There is more to choosing an ATV tyre than just the size required. ATV tyres are made and tested to work under certain criteria and limitations and the marking found on the sidewall of the tyre, all help choose the correct tyre for the application.
Maximum Inflation Pressures show what the maximum pressure that should be used to 'seat the beads' of the tyres onto the rim. ATV tyres are notoriously difficult to fit and it is tempting to inflate the tyre pressure far beyond the maximum pressure marked on the sidewall. This can cause premature failure of the structure of the tyre and is something that should be avoided at all costs. The use of the correct tyre lubricant and fitting equipment is always recommended to ensure the safe operation and continued reliability of the tyre.
Operating Pressure shows what the optimal tyre pressure is to use in the tyre. If the tyre has a load speed index, the operating pressure is where the maximum load and speed are achieved. Inflating the tyre beyond the recommended operating pressure will not increase the carrying capacity or performance of the tyre.
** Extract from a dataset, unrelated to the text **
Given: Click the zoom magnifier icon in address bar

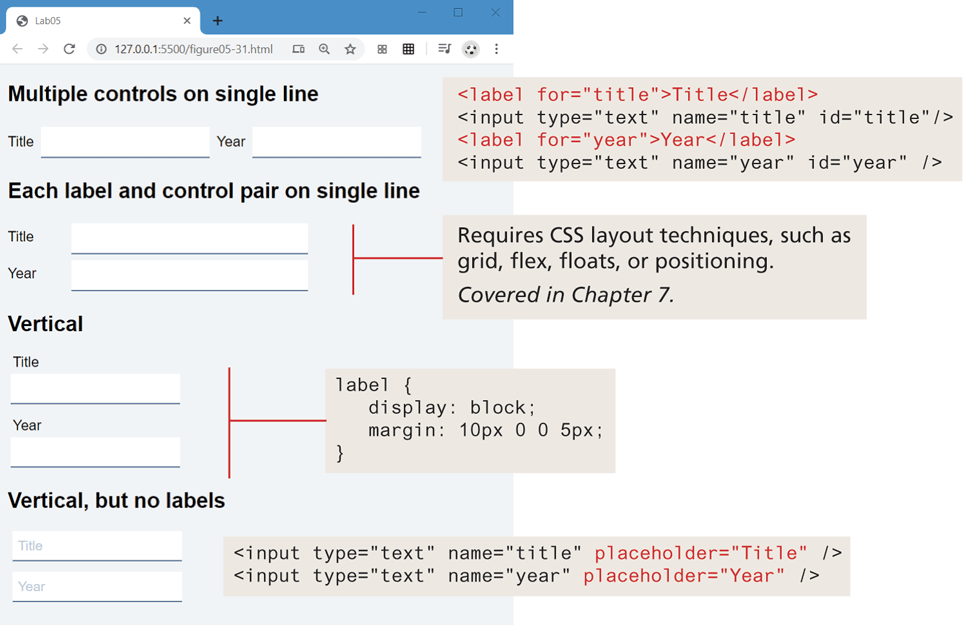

Load Index is the limit of weight that the tyre can safely carry at the recommended operating pressure. ATV Tyre manufacturers design the tyres to operate within certain weight parameters. Once the tyre has passed the tests, it is awarded a load rating. It is essential that the correct load rating is used for ATV tyres. Most all terrain vehicles used around the farm are worked hard and fitting a tyre that doesn't meet the requirements of the conditions can lead to premature wear, tyre damage or failure. Load indices are usually denoted by a number. The number itself is not the actual weight carried but represents the maximum weight that the tyre has been designed and tested for. Most tyres have a load index between 0 (45kg's) and 90 (600kg's). For more information on the ATV tyre load index, please visit our load index chart page.
Speed Rating is the maximum speed that the tyre has been designed to operate at. As with the load index, the speed rating is an important part of any tyre purchase. Ensuring you have the correct tyre for the job means better operation, reduced downtime and associated costs and increased overall value. ATV tyre speed indices are usually shown as a letter ranging from C (37mph) to N (87mph).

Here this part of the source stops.